This is a simple batch processing pipeline project. The dashbord shows statistics for various activities on the Github repositories belonging to the Rust Language Project. The raw data is obtained from the Github's Activity API.
The pipeline starts with extractor, An AWS Lambda function, fetching event data from Github's API and writing newline delimited JSON to a file on AWS S3. Then processor, an Apache Spark application, reads the file on S3, aggregates the data and writes to an AWS DynamoDB table.

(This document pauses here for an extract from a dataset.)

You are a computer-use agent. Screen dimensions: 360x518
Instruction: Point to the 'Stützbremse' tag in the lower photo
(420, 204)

Dashboard is a Spring Boot application that provides a web UI and a REST API endpoint for accessing the processed data stored on DynamoDB.
The biggest improvement that can be made to this architecture is to automate the data pipeline using a workflow orchestration tool like Apache Airflow.
-
Java 11
-
Spring Boot - Used to serve the dashboard UI and provide a REST endpoint for data.
-
Bulma - CSS library for styling the UI of the dashboard.
-
Apache Spark - For distributed batch processing of the raw data from Github's API.
-
ChartJS - Used to create charts for visualizing the data.
-
- Lambda - Runs the extractor program that populates an S3 bucket with raw Github data.
- S3 - Storage for raw Github data before the Spark job processes them.
- DynamoDB - Persistence for the final output of the Spark job.
- Elastic Beanstalk - Provides a way to conveniently deploy dashboard on EC2.